In these trying times, watch manufacturers may feel like sending out a search party in the hope of finding news likely to bring a note of optimism to a season that has proved dismal, if not downright disastrous. Unfortunately, there are no glad tidings to be had from Swiss export figures for July. Despite the favourable evolution of Switzerland’s foreign trade, which gained 2.4% in real terms for the period in question, the watch sector isn’t out of the woods yet, plummeting 14.2% during that month.
In other words, while it’s green lights all the way for the country’s main export sectors which continue to surf a positive trend that began in the second half of 2015, confirmed by the Swiss Federal Customs Authority, the Alpine nation’s watchmakers are treading water with shipments sliding 11.1% between January and July 2016. Coming after last year’s decline in exports of 3.2%, the hope of a brighter future seems dimmer for more than one.
Showing no signs of improvement, Hong Kong continues its nosedive and recorded a 32.7% drop in July. This brings the decline for the first seven months of the year to 27.5%. For the same period, Switzerland’s watchmakers observed a 13.5% fall in shipments to China. For reasons which have already been amply documented, Greater China is no longer able to fuel watchmakers’ fantasy of an empire on which the sun of growth never sets, to paraphrase Charles V. Making matters worse, Chinese nationals’ reluctance to travel to Europe’s main tourist destinations, mainly because of the fear of terror attacks, is penalising sales in those regions.
While it's not all rosy – a presidential election campaign does nothing to boost consumer confidence – latest figures are still encouraging.
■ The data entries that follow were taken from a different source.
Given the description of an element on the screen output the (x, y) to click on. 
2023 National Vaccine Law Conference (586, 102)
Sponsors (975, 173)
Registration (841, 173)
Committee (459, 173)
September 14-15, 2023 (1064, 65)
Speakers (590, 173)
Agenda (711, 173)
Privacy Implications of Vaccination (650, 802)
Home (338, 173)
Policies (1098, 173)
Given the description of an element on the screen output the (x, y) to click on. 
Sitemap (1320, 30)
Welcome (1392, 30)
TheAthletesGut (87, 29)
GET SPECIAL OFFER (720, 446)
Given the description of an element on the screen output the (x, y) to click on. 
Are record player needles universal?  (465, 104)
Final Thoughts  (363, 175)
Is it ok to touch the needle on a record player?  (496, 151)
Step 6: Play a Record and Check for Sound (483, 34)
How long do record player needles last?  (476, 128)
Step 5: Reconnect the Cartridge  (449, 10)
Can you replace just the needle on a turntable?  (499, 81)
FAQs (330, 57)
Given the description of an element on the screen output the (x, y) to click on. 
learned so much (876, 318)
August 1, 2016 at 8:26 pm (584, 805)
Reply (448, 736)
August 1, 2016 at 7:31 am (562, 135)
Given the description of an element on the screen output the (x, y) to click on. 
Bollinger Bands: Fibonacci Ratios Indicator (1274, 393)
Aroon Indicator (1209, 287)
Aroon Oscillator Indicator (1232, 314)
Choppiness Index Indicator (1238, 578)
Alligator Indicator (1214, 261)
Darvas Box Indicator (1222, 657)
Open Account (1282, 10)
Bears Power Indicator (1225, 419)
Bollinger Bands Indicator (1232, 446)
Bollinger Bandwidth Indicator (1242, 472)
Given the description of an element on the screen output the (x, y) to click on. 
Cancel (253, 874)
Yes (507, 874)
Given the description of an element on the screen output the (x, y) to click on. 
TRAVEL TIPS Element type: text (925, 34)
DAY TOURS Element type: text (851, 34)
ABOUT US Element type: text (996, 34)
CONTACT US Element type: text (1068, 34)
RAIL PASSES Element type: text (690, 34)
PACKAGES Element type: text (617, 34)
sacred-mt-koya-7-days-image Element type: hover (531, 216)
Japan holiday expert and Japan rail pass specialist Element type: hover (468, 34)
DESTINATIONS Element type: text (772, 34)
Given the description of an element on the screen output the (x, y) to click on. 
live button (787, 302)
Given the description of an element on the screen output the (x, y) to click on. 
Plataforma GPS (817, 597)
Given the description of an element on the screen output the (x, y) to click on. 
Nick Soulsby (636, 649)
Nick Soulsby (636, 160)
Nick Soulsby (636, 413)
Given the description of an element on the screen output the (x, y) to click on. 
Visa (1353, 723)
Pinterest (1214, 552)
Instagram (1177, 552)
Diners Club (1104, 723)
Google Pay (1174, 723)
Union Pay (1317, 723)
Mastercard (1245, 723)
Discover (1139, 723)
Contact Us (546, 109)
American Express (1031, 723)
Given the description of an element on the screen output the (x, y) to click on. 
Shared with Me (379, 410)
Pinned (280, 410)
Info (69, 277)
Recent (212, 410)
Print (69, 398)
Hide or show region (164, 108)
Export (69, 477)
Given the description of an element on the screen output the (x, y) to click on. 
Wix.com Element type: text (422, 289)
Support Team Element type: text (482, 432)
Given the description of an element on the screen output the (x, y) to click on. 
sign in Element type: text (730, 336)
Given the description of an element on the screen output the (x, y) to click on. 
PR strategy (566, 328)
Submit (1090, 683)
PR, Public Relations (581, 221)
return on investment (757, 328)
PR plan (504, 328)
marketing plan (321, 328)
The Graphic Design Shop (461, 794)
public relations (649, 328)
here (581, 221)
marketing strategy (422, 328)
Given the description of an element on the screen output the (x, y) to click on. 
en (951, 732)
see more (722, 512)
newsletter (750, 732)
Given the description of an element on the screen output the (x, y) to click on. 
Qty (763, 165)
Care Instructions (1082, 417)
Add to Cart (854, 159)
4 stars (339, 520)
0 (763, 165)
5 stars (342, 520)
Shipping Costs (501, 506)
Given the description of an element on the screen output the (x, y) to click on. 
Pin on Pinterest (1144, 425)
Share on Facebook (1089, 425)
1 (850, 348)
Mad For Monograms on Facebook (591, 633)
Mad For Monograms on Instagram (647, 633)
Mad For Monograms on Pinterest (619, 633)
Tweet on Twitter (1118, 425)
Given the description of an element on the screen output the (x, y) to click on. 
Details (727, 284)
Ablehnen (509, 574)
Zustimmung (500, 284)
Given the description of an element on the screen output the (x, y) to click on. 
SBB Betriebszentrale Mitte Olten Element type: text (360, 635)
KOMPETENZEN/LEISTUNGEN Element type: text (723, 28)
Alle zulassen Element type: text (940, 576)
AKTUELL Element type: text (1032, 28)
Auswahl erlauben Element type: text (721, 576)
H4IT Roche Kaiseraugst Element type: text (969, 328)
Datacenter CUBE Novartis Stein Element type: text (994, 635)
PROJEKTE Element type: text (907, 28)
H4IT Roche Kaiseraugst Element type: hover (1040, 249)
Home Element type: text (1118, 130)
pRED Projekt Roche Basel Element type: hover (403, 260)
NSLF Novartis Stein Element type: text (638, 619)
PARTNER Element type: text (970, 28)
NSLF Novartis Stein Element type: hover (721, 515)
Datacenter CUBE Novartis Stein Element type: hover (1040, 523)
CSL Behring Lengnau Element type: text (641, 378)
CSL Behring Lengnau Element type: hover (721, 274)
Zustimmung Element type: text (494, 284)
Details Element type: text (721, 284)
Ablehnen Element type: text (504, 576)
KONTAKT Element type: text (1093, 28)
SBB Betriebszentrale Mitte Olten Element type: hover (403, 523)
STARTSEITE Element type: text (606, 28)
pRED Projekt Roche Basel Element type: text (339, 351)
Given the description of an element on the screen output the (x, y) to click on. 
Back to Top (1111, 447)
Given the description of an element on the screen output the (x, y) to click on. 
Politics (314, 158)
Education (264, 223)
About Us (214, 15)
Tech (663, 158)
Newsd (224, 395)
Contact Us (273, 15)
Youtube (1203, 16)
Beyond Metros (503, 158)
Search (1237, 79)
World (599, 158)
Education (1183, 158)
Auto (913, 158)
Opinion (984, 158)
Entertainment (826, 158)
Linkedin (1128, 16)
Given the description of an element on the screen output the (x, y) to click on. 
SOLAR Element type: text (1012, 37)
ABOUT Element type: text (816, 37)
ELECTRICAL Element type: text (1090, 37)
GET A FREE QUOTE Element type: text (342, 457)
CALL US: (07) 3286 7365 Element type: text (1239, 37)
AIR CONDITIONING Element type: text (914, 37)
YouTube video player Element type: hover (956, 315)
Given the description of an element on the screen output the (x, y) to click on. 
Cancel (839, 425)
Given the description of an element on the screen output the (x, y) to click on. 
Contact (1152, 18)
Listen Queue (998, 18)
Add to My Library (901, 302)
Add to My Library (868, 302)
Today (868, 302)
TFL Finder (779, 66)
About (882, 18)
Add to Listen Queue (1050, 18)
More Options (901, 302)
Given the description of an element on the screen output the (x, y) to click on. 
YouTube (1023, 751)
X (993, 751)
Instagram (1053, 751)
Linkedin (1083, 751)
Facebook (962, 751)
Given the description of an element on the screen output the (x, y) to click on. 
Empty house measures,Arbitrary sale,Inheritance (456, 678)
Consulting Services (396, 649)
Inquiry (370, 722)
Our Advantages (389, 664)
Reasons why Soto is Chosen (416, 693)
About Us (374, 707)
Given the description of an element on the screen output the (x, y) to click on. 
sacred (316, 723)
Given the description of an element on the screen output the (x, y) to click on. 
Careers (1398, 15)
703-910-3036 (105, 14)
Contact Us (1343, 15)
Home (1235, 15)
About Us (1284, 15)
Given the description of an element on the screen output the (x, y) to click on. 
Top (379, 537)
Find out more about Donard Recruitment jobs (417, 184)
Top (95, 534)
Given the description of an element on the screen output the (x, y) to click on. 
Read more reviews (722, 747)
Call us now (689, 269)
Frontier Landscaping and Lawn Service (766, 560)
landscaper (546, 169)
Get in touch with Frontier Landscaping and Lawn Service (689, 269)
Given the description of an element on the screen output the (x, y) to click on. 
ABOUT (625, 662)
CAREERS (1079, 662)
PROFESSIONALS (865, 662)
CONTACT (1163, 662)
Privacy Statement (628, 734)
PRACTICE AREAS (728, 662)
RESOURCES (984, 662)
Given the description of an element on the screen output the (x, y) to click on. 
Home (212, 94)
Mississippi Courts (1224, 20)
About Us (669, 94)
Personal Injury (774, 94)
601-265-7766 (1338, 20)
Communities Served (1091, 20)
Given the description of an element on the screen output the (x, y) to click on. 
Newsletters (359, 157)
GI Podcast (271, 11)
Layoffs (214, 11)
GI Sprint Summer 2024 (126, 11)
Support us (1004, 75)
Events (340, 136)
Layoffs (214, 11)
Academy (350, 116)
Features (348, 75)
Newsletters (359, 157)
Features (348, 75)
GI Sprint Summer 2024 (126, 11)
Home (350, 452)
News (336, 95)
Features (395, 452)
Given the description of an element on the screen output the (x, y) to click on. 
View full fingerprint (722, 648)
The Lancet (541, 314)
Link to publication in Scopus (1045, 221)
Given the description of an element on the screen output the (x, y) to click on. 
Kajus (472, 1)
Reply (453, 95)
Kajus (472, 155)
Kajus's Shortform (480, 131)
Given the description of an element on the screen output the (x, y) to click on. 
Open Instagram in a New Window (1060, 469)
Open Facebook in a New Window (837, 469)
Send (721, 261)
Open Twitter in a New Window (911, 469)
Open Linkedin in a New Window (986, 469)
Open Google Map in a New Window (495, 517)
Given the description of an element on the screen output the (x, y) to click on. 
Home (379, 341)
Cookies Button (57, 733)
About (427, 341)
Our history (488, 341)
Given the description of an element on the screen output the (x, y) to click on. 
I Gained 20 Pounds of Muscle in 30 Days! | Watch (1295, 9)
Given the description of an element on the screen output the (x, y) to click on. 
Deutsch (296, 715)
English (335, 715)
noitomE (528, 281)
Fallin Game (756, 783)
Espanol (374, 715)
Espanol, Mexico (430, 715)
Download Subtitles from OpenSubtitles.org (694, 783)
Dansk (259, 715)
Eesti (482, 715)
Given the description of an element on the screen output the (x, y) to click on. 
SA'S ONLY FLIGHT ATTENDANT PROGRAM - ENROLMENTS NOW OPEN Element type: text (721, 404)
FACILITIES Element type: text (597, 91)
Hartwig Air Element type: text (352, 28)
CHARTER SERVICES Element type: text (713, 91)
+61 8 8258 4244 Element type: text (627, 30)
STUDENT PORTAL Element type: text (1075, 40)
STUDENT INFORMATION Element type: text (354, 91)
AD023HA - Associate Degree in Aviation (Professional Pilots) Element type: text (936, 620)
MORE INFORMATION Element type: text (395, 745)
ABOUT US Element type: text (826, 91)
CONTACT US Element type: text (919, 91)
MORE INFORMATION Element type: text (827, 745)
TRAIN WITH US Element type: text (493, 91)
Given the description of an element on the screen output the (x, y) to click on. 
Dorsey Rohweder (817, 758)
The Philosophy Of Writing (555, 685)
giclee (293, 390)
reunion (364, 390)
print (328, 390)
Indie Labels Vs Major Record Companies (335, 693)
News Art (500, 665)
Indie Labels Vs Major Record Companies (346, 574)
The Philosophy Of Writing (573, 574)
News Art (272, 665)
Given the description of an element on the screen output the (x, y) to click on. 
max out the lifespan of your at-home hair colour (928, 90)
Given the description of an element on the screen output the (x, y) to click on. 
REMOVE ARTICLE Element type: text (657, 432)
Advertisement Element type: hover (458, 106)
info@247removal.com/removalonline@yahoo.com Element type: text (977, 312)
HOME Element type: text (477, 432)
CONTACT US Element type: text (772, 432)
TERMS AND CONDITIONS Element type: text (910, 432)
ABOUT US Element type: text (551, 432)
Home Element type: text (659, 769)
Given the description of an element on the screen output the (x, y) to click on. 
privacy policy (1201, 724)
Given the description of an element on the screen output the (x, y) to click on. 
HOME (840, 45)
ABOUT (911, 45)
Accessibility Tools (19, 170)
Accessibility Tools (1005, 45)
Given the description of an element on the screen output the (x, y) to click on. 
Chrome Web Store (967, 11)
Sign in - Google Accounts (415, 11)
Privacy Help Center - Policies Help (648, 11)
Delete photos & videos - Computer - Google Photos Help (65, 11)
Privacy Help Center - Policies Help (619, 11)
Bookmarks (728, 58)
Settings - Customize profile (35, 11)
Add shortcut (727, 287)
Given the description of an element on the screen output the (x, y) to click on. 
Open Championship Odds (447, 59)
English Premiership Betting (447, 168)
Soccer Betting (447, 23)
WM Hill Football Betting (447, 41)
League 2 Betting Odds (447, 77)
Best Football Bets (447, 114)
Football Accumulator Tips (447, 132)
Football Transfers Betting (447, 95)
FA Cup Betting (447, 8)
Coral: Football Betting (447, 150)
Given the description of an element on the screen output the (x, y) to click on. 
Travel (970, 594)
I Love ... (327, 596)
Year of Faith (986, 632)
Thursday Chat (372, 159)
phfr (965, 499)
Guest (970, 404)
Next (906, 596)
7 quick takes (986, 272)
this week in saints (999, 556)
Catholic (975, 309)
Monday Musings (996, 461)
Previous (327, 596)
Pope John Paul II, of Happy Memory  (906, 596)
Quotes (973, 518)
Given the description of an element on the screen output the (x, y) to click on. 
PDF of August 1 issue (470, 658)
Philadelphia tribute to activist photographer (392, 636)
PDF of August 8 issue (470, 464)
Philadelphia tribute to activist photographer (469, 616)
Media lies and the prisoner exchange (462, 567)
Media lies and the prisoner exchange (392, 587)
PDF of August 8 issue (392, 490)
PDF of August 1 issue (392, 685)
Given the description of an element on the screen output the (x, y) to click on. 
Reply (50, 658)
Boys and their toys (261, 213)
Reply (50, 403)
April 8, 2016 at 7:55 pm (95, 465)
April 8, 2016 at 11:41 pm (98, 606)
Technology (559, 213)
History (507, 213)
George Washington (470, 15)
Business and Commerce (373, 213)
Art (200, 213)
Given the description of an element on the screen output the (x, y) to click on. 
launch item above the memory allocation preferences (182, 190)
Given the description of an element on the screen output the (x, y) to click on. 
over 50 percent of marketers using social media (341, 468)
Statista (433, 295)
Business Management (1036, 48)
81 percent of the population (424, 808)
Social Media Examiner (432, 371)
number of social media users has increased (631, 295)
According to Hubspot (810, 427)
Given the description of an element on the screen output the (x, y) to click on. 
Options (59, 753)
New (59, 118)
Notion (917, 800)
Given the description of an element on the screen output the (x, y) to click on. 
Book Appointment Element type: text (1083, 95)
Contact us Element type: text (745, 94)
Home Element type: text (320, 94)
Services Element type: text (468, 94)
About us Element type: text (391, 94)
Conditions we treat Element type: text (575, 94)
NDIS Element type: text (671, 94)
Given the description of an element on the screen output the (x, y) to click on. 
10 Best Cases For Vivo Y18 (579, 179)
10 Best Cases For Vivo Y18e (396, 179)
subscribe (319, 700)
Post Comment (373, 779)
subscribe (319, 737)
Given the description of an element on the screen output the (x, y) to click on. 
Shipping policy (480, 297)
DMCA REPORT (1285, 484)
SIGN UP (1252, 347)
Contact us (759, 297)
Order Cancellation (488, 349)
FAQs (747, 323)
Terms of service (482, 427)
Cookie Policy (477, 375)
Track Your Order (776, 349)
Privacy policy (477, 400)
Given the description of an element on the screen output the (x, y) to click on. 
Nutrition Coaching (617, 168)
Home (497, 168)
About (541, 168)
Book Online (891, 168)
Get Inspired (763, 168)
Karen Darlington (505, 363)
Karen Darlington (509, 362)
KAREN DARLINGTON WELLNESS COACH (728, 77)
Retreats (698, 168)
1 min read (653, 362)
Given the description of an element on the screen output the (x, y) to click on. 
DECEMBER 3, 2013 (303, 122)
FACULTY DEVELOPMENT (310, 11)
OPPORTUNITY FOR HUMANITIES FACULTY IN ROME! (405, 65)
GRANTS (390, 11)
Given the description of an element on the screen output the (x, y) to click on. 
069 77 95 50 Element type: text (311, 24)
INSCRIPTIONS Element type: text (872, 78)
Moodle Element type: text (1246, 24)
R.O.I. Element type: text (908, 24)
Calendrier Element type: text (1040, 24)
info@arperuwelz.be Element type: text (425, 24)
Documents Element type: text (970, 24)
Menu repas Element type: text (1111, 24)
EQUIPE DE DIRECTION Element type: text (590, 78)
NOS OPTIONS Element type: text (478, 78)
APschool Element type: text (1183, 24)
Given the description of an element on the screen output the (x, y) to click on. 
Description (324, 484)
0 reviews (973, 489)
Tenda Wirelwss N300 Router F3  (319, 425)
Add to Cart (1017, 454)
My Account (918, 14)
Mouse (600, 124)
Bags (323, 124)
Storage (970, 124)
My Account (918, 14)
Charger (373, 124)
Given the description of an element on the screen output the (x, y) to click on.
Europe provided little comfort: France was particularly hard-hit as exports tumbled 27.8% in July, sliding 17.6% since January. The United Kingdom is the only European market to have made any kind of headway by gaining 13.4% in July (-2.6% between January and July). Watchmakers can thank the Brexit vote which pushed down the value of sterling: after peaking in December, the UK currency lost 20% against the Swiss franc. This leaves watch manufacturers in the same predicament as in early 2015, when the Swiss franc was unpegged from the Euro, and the choice of either cutting margins or increasing prices, bearing in mind that the latter option isn’t without risk.
Help from Uncle Sam
The much-needed good news came from across the pond. While it’s not all rosy – a presidential election campaign does nothing to boost consumer confidence – latest figures are still encouraging. The United States has reported 1.2% economic growth for the second quarter 2016, driven by a 4.2% increase in consumer spending. Taking into account that growth for this period was slowed by overstocking, a first since 2011, economists are more than confident for the remainder of the year. In conclusion, with a 10% drop over the first seven months of the year, the United States put in a better showing than watchmakers’ Asian markets. In July, the US even overtook Hong Kong as the number-one export market, and provided growth remains stable is expected to hold on to this position for the rest of the year.
In this context, campaigns directed at America clearly take on new significance. Omega, for one, is extending its coverage with new points of sale. Chopard has plans to significantly strengthen its presence. Seiko, which opened on Madison Avenue in 2014, now has a second store in Miami. And the list could go on. Watchmakers seeking good news these coming months should be looking to the American continent.